EXERCISE BRIEF - Return the records that follow unaltered. Omit every picture.

_____

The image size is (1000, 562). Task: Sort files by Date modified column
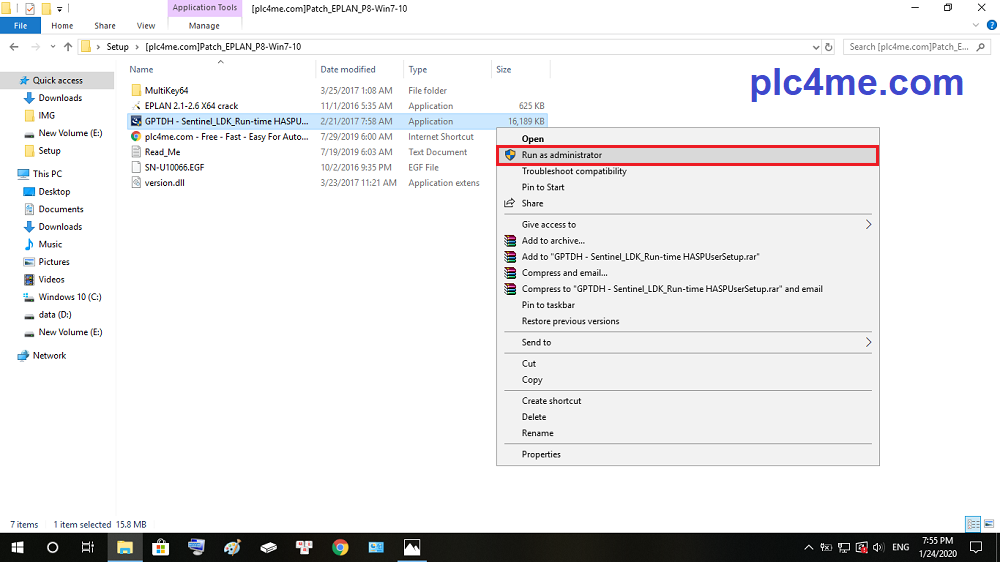pos(348,70)
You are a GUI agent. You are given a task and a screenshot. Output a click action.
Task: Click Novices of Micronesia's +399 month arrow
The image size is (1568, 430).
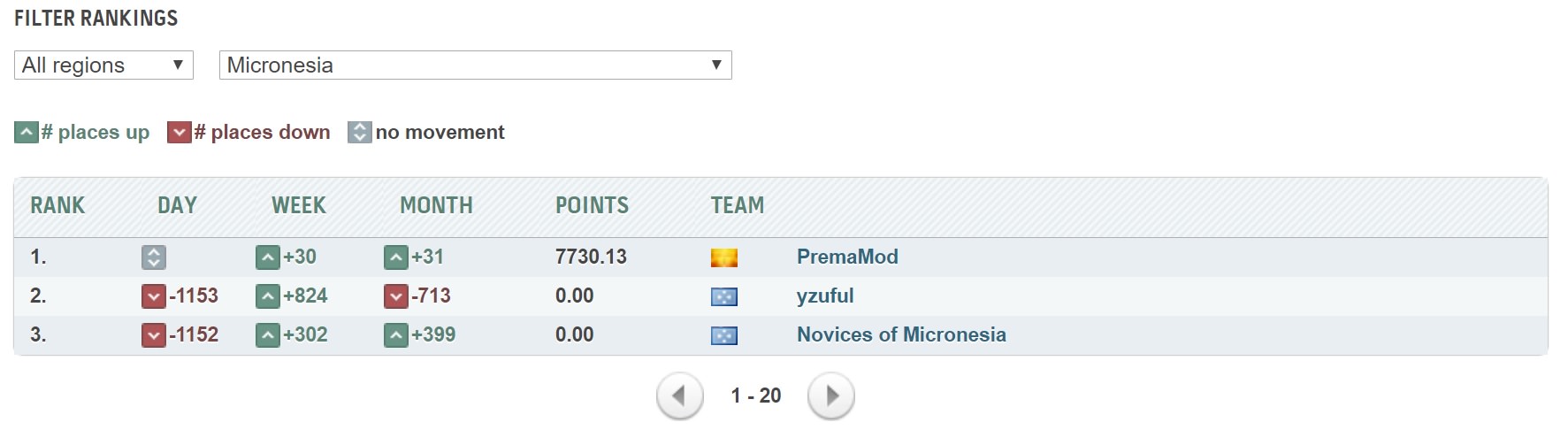396,335
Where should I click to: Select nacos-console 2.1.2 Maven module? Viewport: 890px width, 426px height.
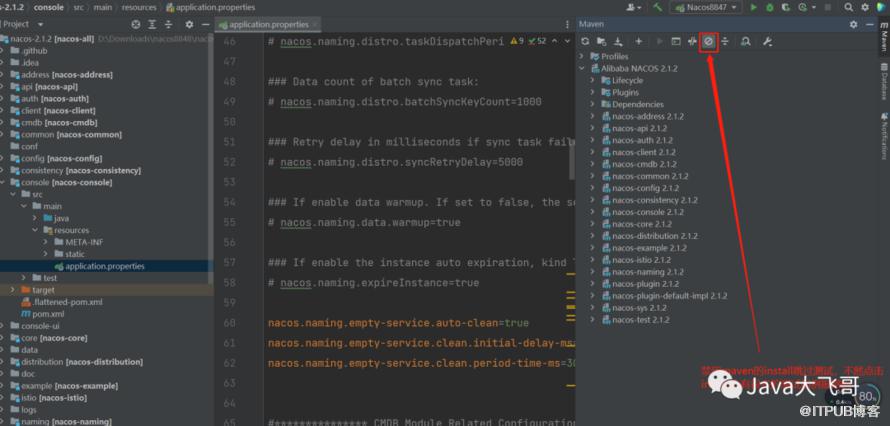click(x=647, y=212)
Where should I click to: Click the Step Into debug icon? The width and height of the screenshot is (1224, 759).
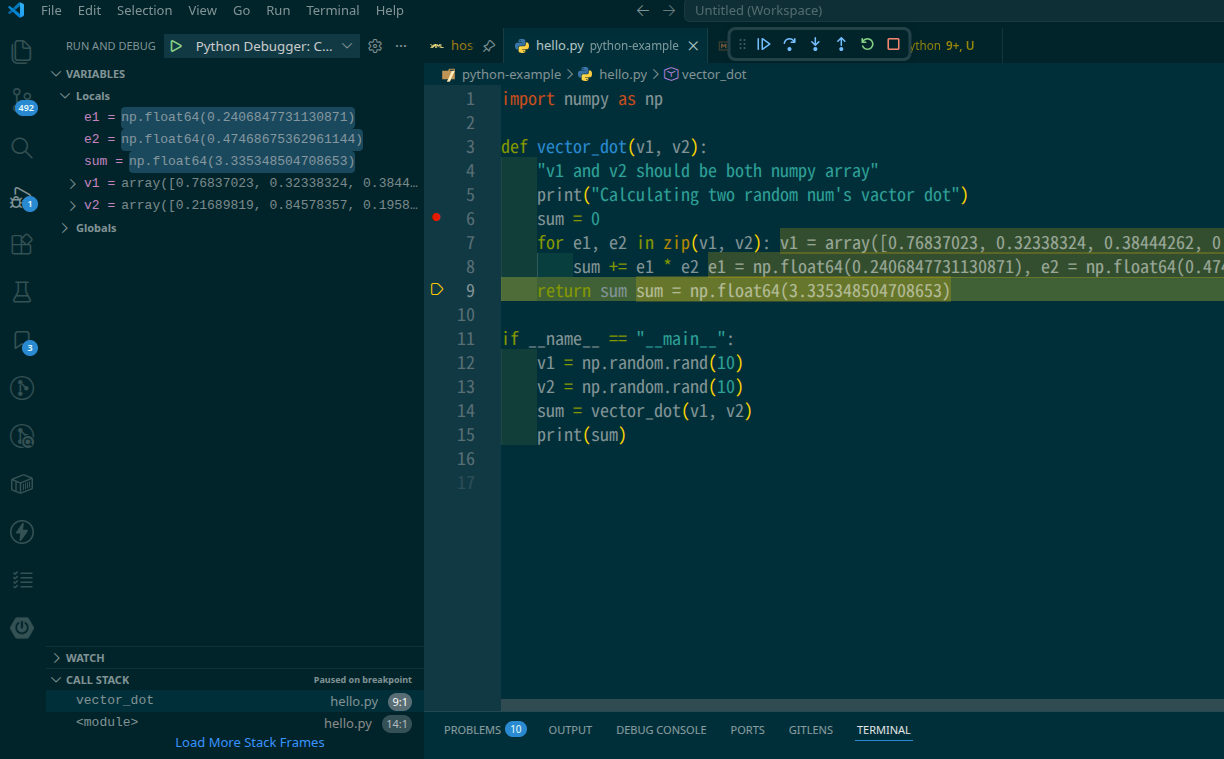pos(815,45)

_____

REPLY -
The image size is (1000, 562). Task: Sort files by Date modified column
pos(348,70)
You are a GUI agent. You are given a task and a screenshot. Output a click action.
Task: Click Novices of Micronesia's +399 month arrow
The image size is (1568, 430).
396,335
Where should I click to: Select nacos-console 2.1.2 Maven module? Viewport: 890px width, 426px height.
click(x=647, y=212)
Where should I click to: Click the Step Into debug icon? The width and height of the screenshot is (1224, 759).
pos(815,45)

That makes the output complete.